**** TEXT SHOWN ****

I had to upgrade to 0.4.7 from 0.4.2, but your sample query works,
however, my application of it does not.

Sorry I'm being so light on details, I'll try to reproduce with a
complete sample versus using snippets of production code.

Each select statement is generated like so:

    sel = select(pre_select + selectlist, from_obj=join_datatables(tables))

I apply self_group() using a list comprehension and if I print each
select statement in the list individually, the parentheses show up.

If I then union_all(*querylist) and print that, the parentheses disappear.

Weird.

I should note that the individual selects have filters, an order by
clause and a limit, but the following works fine so I would not expect
that to be a problem.

**** RECORDS FOR THIS EXERCISE ****

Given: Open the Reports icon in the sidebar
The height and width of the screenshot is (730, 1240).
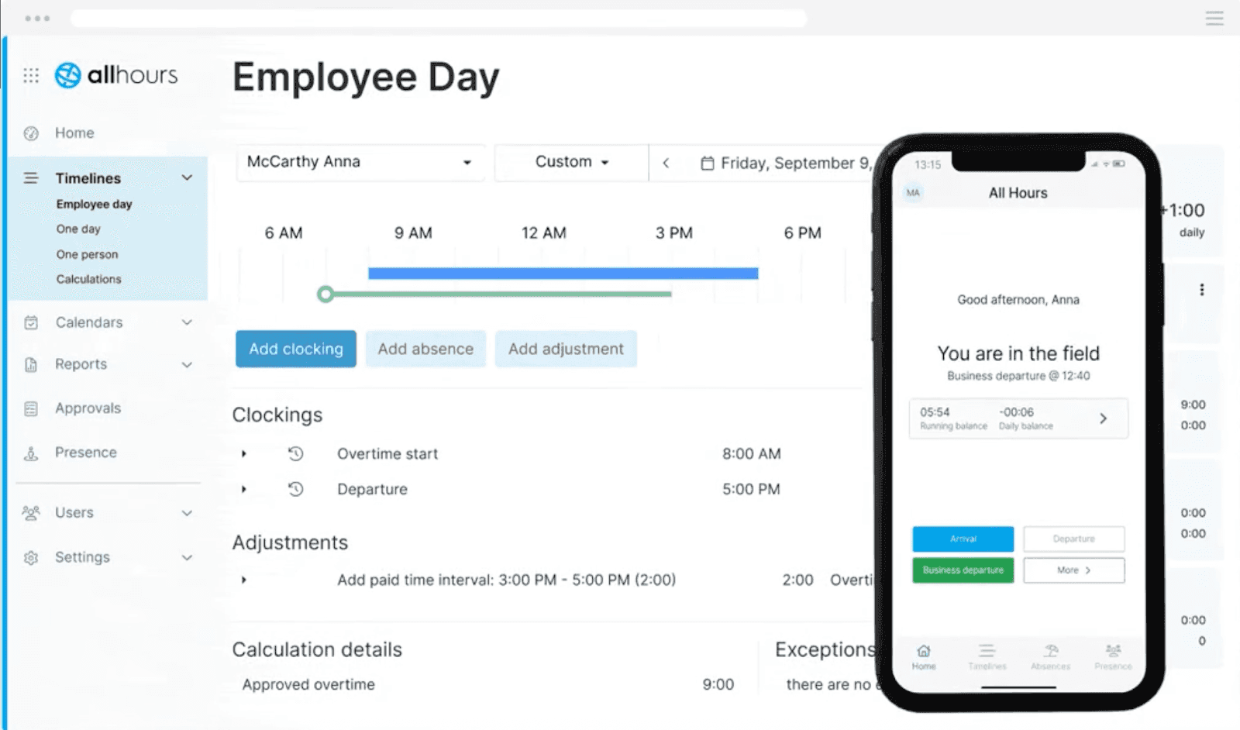Looking at the screenshot, I should [x=31, y=364].
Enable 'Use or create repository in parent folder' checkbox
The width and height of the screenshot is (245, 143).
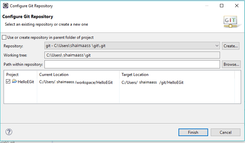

****

▶ _WHAT THIS EXERCISE ASKS_
[a] Answer these about the message on union_all parentheses:
(i) Which version was upgraded to, and from which version?
(ii) Which method is applied to each select statement using a list comprehension?
(iii) Besides filters, what do the individual selects have?
[b] Find every line in the entries that contains the string "height", matching case, and copy each of those lines.

▶ _THE ANSWERS_
[a]
(i) 0.4.7, from 0.4.2
(ii) self_group()
(iii) An order by clause and a limit

[b]
The height and width of the screenshot is (730, 1240).
The width and height of the screenshot is (245, 143).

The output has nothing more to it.